→ Given request
Recast the material below as a Markdown table with the columns "Row" and "Line", assigning each nonblank line a row number and omitting blank lines.

(Records for locating the described items)
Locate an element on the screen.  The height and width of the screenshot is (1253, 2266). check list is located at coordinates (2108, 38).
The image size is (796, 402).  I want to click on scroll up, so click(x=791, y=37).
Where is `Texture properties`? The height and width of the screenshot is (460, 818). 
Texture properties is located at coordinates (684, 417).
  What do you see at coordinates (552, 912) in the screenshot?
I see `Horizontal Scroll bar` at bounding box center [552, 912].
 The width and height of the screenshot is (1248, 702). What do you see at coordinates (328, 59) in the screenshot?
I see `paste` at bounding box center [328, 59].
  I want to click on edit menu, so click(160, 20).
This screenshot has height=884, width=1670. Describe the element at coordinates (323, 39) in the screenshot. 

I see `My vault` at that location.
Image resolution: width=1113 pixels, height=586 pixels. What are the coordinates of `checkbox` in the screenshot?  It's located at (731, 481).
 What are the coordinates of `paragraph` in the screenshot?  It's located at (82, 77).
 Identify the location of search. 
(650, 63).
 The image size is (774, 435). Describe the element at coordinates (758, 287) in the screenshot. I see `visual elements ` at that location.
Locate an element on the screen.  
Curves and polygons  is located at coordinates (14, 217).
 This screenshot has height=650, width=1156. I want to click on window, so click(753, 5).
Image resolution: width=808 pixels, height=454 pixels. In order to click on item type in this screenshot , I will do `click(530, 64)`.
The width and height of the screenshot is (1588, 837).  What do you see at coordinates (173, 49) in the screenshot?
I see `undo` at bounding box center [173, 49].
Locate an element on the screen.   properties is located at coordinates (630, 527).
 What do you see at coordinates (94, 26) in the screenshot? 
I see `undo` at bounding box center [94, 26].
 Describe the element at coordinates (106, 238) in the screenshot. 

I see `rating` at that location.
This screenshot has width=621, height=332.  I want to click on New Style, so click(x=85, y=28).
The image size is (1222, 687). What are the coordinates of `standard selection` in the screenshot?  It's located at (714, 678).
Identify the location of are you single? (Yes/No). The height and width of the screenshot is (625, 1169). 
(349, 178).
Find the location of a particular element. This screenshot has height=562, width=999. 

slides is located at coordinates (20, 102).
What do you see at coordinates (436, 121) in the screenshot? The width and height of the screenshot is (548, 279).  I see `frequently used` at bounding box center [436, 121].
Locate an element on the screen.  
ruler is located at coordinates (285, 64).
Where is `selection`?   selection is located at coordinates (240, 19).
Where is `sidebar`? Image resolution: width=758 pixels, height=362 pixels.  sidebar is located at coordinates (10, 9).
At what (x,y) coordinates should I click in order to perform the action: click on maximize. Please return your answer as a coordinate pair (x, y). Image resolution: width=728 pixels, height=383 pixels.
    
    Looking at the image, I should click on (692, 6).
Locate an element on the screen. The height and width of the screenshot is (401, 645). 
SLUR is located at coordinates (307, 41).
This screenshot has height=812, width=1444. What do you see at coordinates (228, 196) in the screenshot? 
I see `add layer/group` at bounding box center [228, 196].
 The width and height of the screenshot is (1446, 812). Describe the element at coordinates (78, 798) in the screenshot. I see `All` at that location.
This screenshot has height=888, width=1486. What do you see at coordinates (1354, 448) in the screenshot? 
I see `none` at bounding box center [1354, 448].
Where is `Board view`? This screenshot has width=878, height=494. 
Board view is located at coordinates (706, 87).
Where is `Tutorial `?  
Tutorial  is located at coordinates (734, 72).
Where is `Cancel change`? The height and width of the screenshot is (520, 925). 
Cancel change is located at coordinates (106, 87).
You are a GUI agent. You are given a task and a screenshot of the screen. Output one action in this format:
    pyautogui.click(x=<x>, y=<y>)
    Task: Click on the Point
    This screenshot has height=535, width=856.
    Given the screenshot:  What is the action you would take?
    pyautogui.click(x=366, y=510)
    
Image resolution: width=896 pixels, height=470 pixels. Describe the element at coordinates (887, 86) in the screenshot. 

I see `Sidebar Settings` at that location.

→ Written solution
| Row | Line |
|---|---|
| 1 | Locate an element on the screen.  The height and width of the screenshot is (1253, 2266). check list is located at coordinates (2108, 38). |
| 2 | The image size is (796, 402).  I want to click on scroll up, so click(x=791, y=37). |
| 3 | Where is `Texture properties`? The height and width of the screenshot is (460, 818).  |
| 4 | Texture properties is located at coordinates (684, 417). |
| 5 |   What do you see at coordinates (552, 912) in the screenshot? |
| 6 | I see `Horizontal Scroll bar` at bounding box center [552, 912]. |
| 7 |  The width and height of the screenshot is (1248, 702). What do you see at coordinates (328, 59) in the screenshot? |
| 8 | I see `paste` at bounding box center [328, 59]. |
| 9 |   I want to click on edit menu, so click(160, 20). |
| 10 | This screenshot has height=884, width=1670. Describe the element at coordinates (323, 39) in the screenshot.  |
| 11 | I see `My vault` at that location. |
| 12 | Image resolution: width=1113 pixels, height=586 pixels. What are the coordinates of `checkbox` in the screenshot?  It's located at (731, 481). |
| 13 |  What are the coordinates of `paragraph` in the screenshot?  It's located at (82, 77). |
| 14 |  Identify the location of search.  |
| 15 | (650, 63). |
| 16 |  The image size is (774, 435). Describe the element at coordinates (758, 287) in the screenshot. I see `visual elements ` at that location. |
| 17 | Locate an element on the screen.   |
| 18 | Curves and polygons  is located at coordinates (14, 217). |
| 19 |  This screenshot has height=650, width=1156. I want to click on window, so click(753, 5). |
| 20 | Image resolution: width=808 pixels, height=454 pixels. In order to click on item type in this screenshot , I will do `click(530, 64)`. |
| 21 | The width and height of the screenshot is (1588, 837).  What do you see at coordinates (173, 49) in the screenshot? |
| 22 | I see `undo` at bounding box center [173, 49]. |
| 23 | Locate an element on the screen.   properties is located at coordinates (630, 527). |
| 24 |  What do you see at coordinates (94, 26) in the screenshot?  |
| 25 | I see `undo` at bounding box center [94, 26]. |
| 26 |  Describe the element at coordinates (106, 238) in the screenshot.  |
| 27 | I see `rating` at that location. |
| 28 | This screenshot has width=621, height=332.  I want to click on New Style, so click(x=85, y=28). |
| 29 | The image size is (1222, 687). What are the coordinates of `standard selection` in the screenshot?  It's located at (714, 678). |
| 30 | Identify the location of are you single? (Yes/No). The height and width of the screenshot is (625, 1169).  |
| 31 | (349, 178). |
| 32 | Find the location of a particular element. This screenshot has height=562, width=999.  |
| 33 | slides is located at coordinates (20, 102). |
| 34 | What do you see at coordinates (436, 121) in the screenshot? The width and height of the screenshot is (548, 279).  I see `frequently used` at bounding box center [436, 121]. |
| 35 | Locate an element on the screen.   |
| 36 | ruler is located at coordinates (285, 64). |
| 37 | Where is `selection`?   selection is located at coordinates (240, 19). |
| 38 | Where is `sidebar`? Image resolution: width=758 pixels, height=362 pixels.  sidebar is located at coordinates (10, 9). |
| 39 | At what (x,y) coordinates should I click in order to perform the action: click on maximize. Please return your answer as a coordinate pair (x, y). Image resolution: width=728 pixels, height=383 pixels. |
| 40 |     Looking at the image, I should click on (692, 6). |
| 41 | Locate an element on the screen. The height and width of the screenshot is (401, 645).  |
| 42 | SLUR is located at coordinates (307, 41). |
| 43 | This screenshot has height=812, width=1444. What do you see at coordinates (228, 196) in the screenshot?  |
| 44 | I see `add layer/group` at bounding box center [228, 196]. |
| 45 |  The width and height of the screenshot is (1446, 812). Describe the element at coordinates (78, 798) in the screenshot. I see `All` at that location. |
| 46 | This screenshot has height=888, width=1486. What do you see at coordinates (1354, 448) in the screenshot?  |
| 47 | I see `none` at bounding box center [1354, 448]. |
| 48 | Where is `Board view`? This screenshot has width=878, height=494.  |
| 49 | Board view is located at coordinates (706, 87). |
| 50 | Where is `Tutorial `?   |
| 51 | Tutorial  is located at coordinates (734, 72). |
| 52 | Where is `Cancel change`? The height and width of the screenshot is (520, 925).  |
| 53 | Cancel change is located at coordinates (106, 87). |
| 54 | You are a GUI agent. You are given a task and a screenshot of the screen. Output one action in this format: |
| 55 |     pyautogui.click(x=<x>, y=<y>) |
| 56 |     Task: Click on the Point |
| 57 |     This screenshot has height=535, width=856. |
| 58 |     Given the screenshot:  What is the action you would take? |
| 59 |     pyautogui.click(x=366, y=510) |
| 60 | Image resolution: width=896 pixels, height=470 pixels. Describe the element at coordinates (887, 86) in the screenshot.  |
| 61 | I see `Sidebar Settings` at that location. |